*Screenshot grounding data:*
◆ ◆ ◆

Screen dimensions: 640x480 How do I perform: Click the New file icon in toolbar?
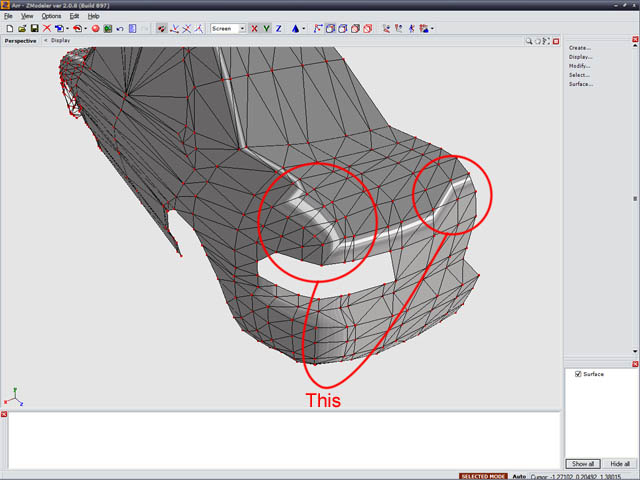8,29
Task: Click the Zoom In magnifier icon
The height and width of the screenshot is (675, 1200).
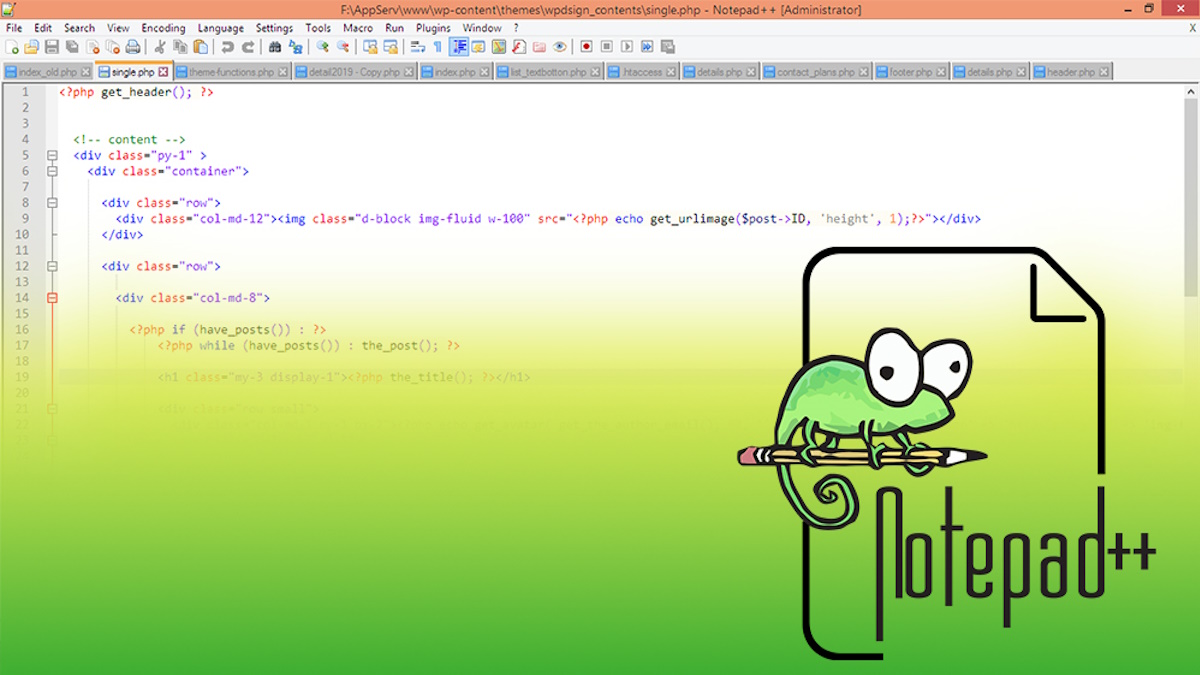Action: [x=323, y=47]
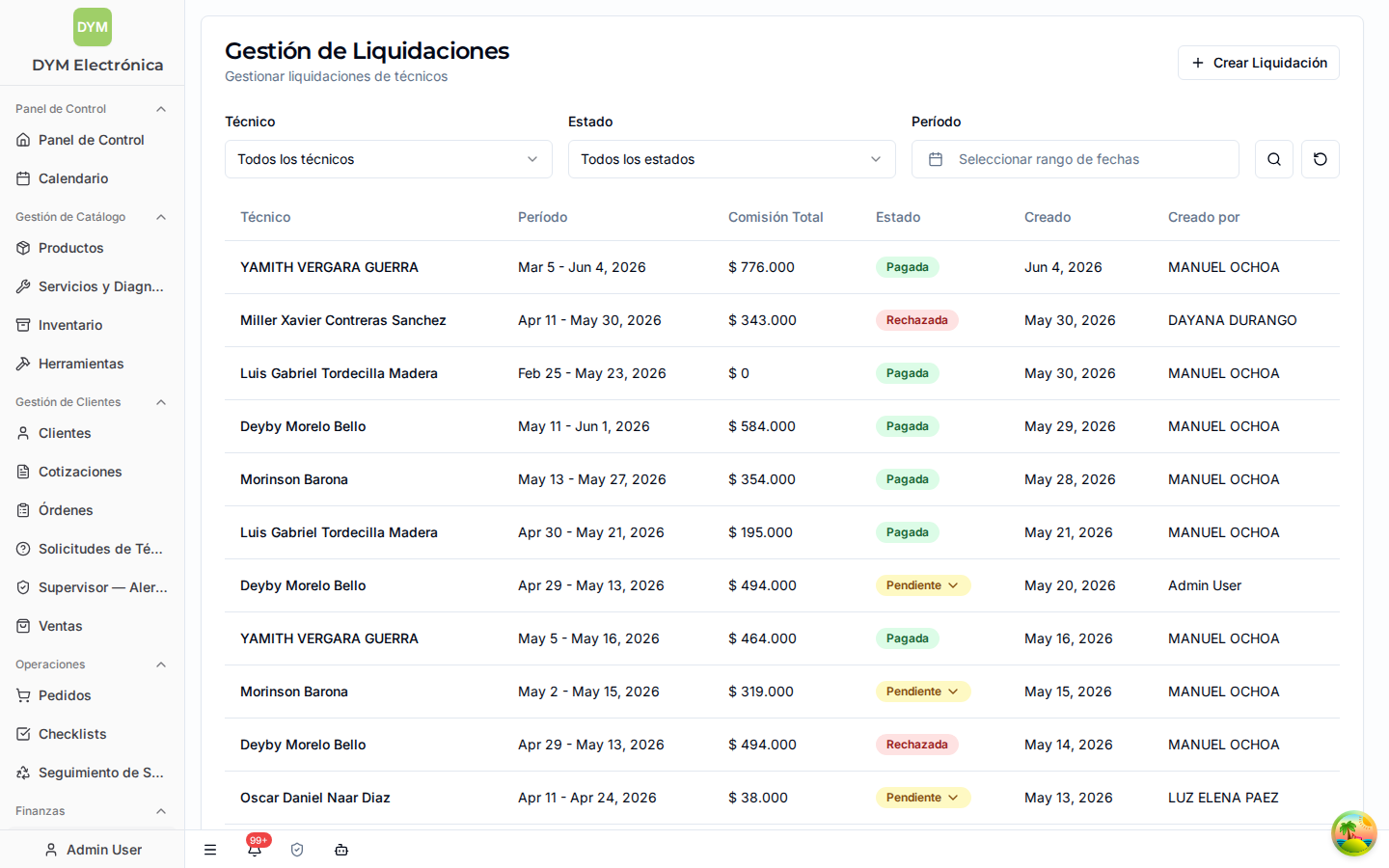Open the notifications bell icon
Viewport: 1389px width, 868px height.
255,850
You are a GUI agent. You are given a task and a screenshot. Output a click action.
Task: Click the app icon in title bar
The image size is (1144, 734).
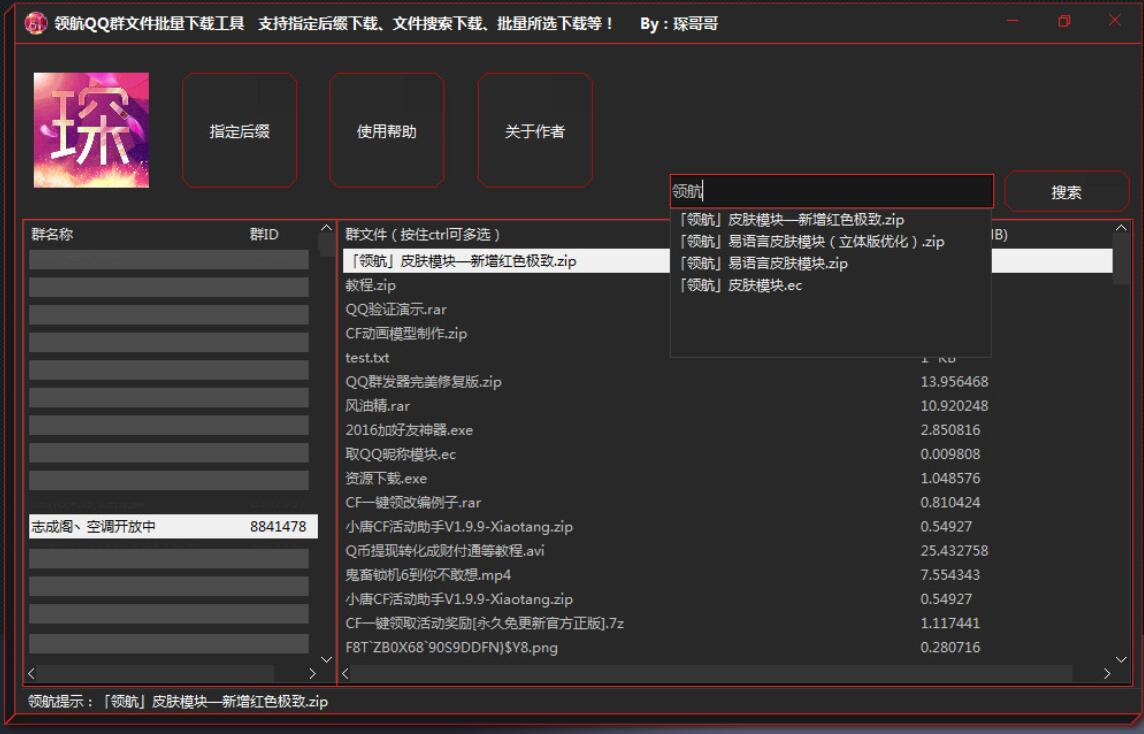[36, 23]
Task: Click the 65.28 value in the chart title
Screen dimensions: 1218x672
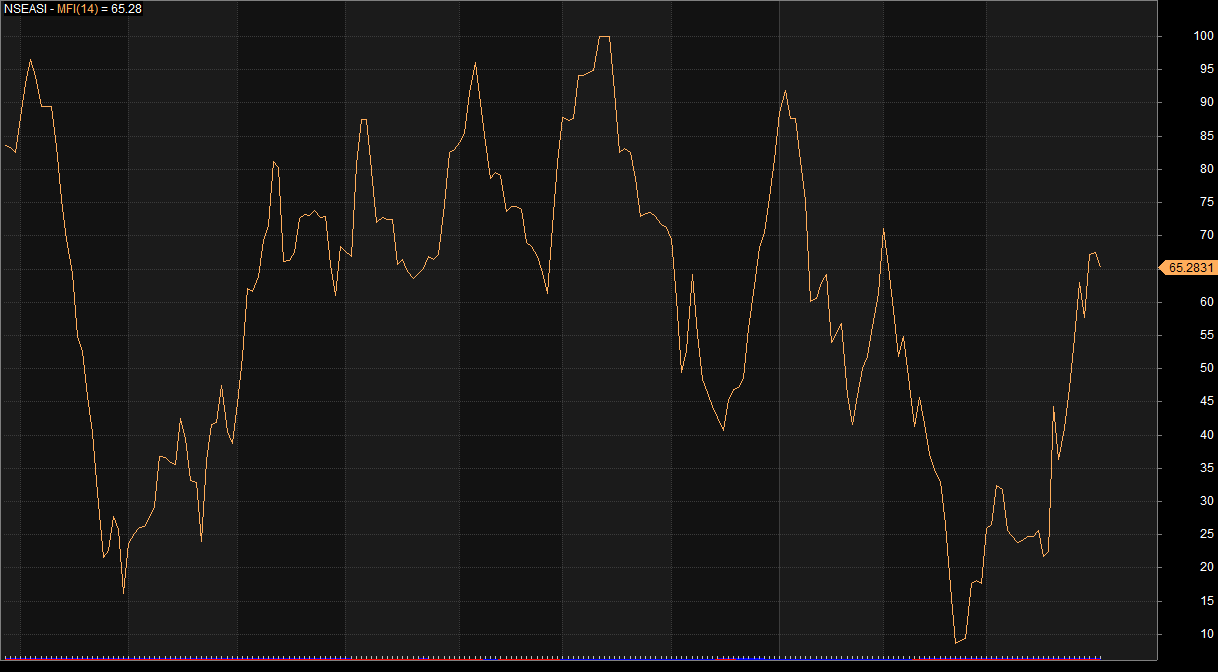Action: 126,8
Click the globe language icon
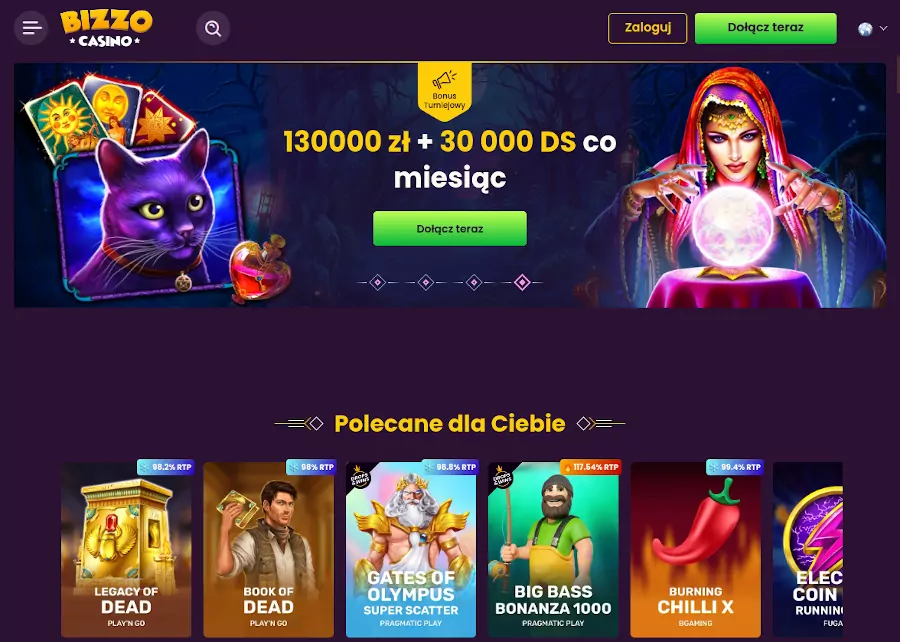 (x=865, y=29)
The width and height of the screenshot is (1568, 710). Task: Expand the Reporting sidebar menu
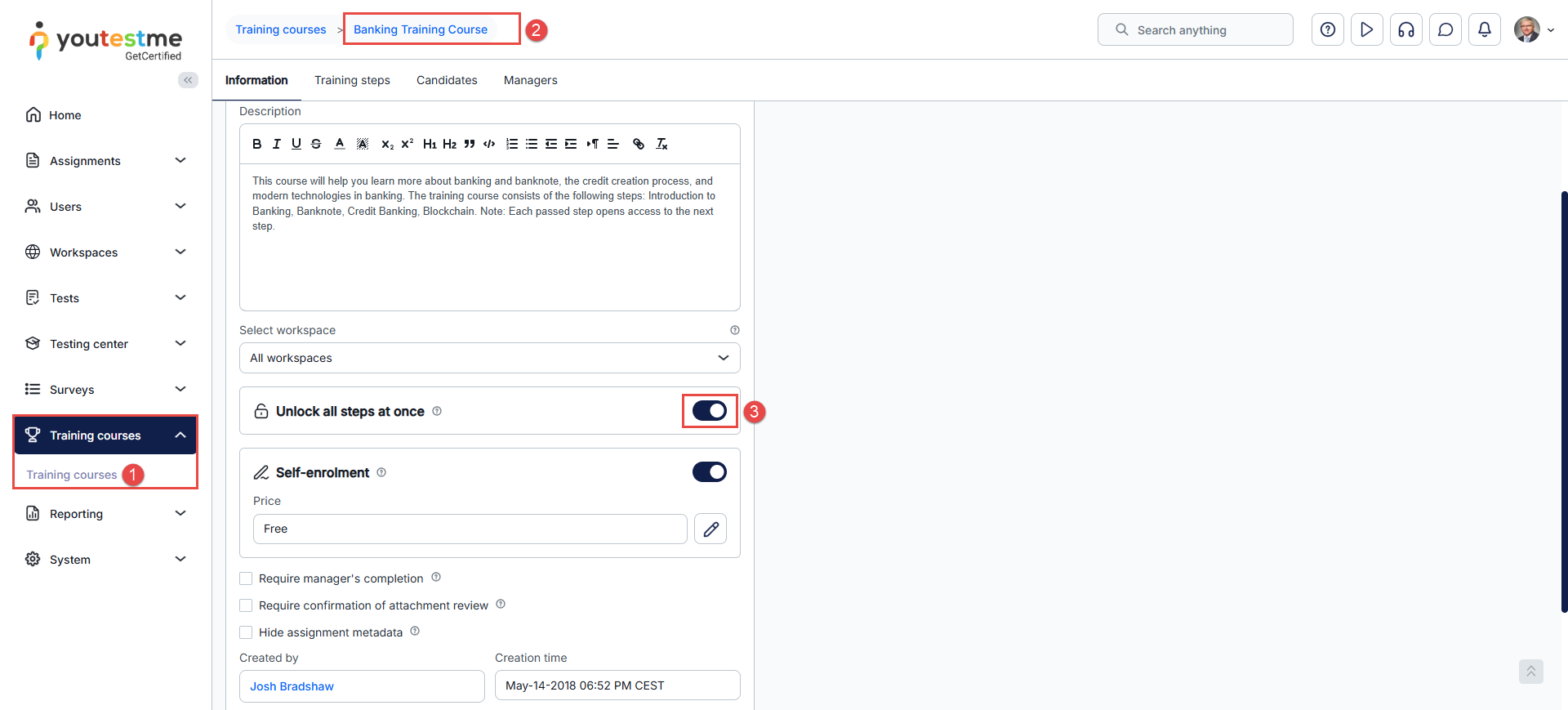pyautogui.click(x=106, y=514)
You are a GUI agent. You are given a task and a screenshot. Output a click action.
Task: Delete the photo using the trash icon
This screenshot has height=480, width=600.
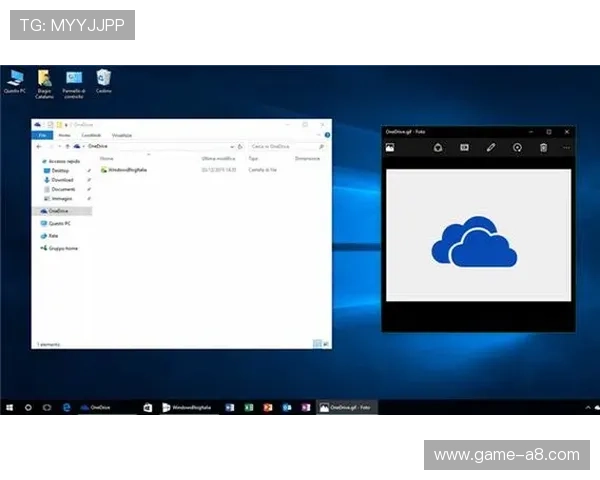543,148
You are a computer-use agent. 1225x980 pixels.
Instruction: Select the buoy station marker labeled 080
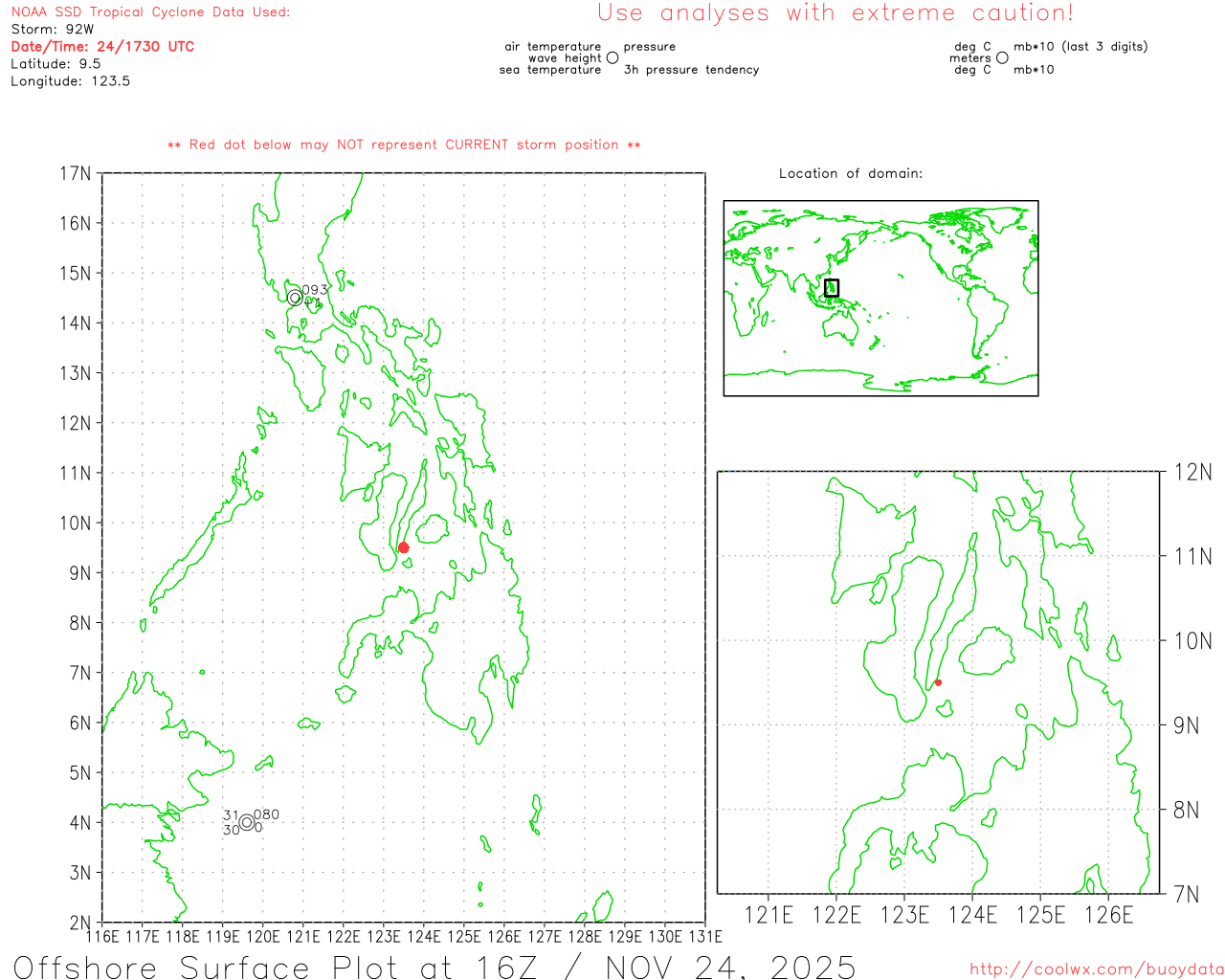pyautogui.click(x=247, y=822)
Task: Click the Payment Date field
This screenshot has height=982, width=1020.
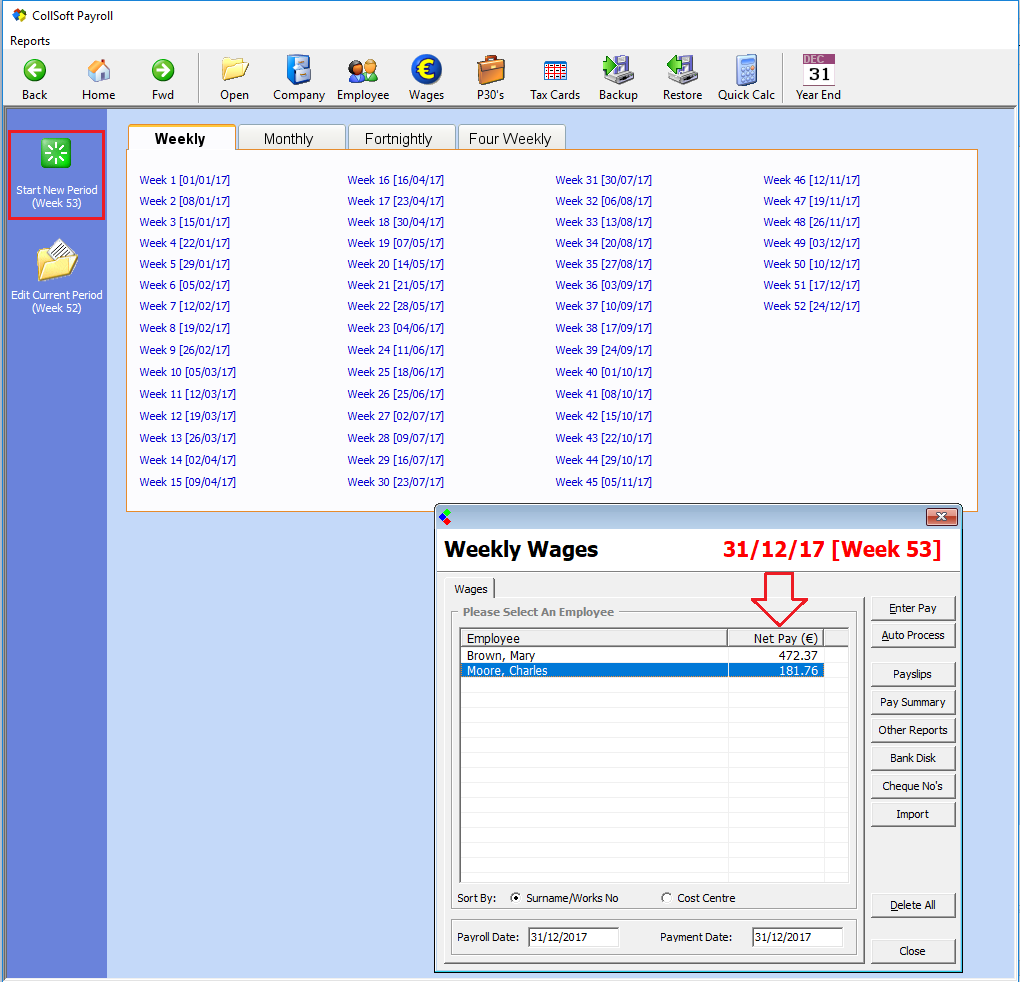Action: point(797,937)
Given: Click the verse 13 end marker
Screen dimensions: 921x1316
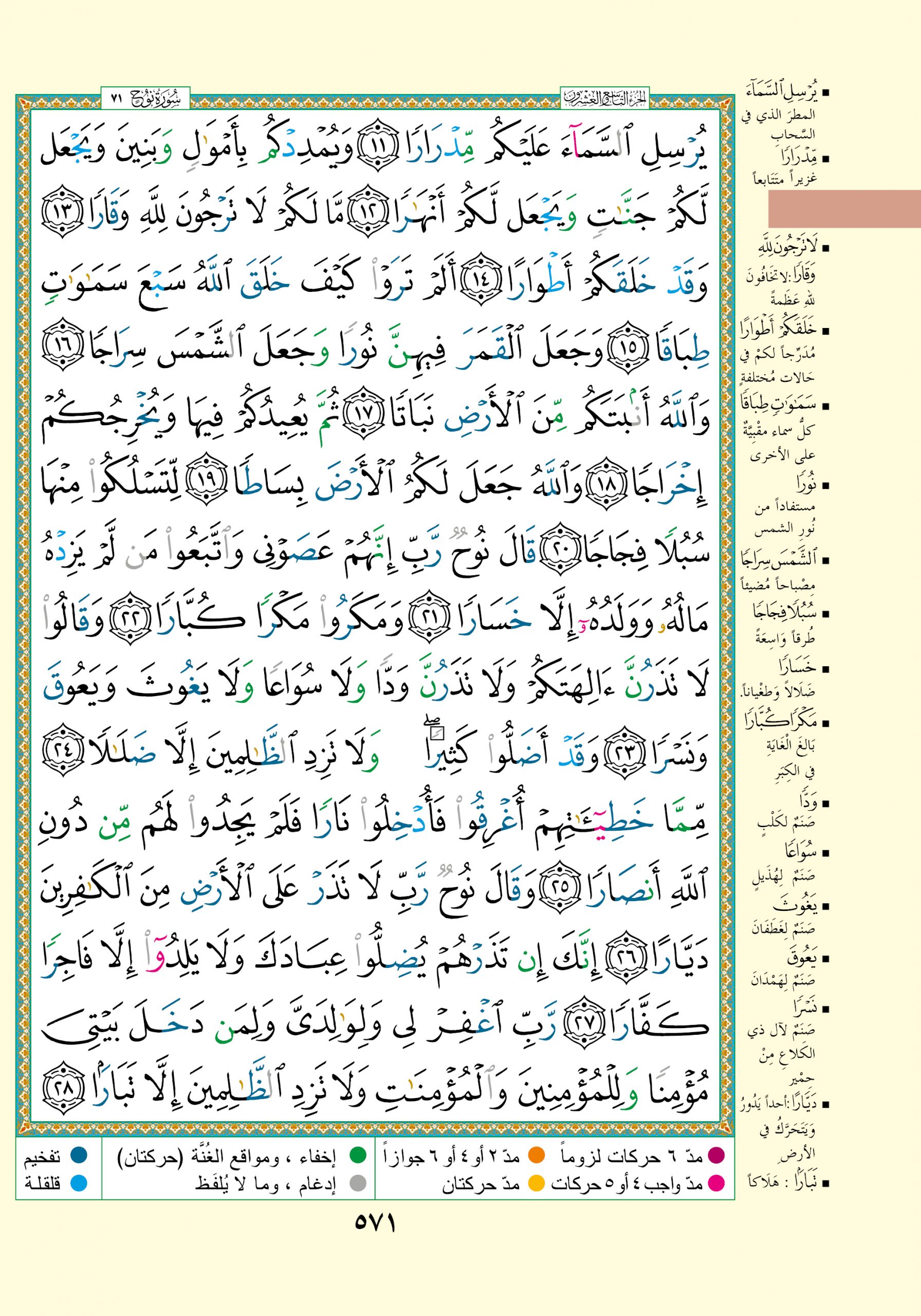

◆ ◆ ◆

*Task goal:* The task calls for duplicating the data exactly, with no images kept.

*Answer to this exercise:*
Screen dimensions: 640x480 How do I perform: Click the New file icon in toolbar?
8,29
Task: Click the Zoom In magnifier icon
The height and width of the screenshot is (675, 1200).
Action: [x=323, y=47]
Open the notifications bell icon
Viewport: 1389px width, 868px height.
255,850
You are a GUI agent. You are given a task and a screenshot. Output a click action.
Task: Click the app icon in title bar
The image size is (1144, 734).
[36, 23]
Task: Click the 65.28 value in the chart title
Screen dimensions: 1218x672
Action: 126,8
Click the globe language icon
 (x=865, y=29)
The width and height of the screenshot is (1568, 710). Task: Expand the Reporting sidebar menu
pyautogui.click(x=106, y=514)
You are a GUI agent. You are given a task and a screenshot. Output a click action.
Task: Delete the photo using the trash icon
This screenshot has height=480, width=600.
543,148
You are a computer-use agent. 1225x980 pixels.
Instruction: Select the buoy station marker labeled 080
pyautogui.click(x=247, y=822)
Task: Click the Payment Date field
This screenshot has height=982, width=1020.
Action: point(797,937)
Given: Click the verse 13 end marker
Screen dimensions: 921x1316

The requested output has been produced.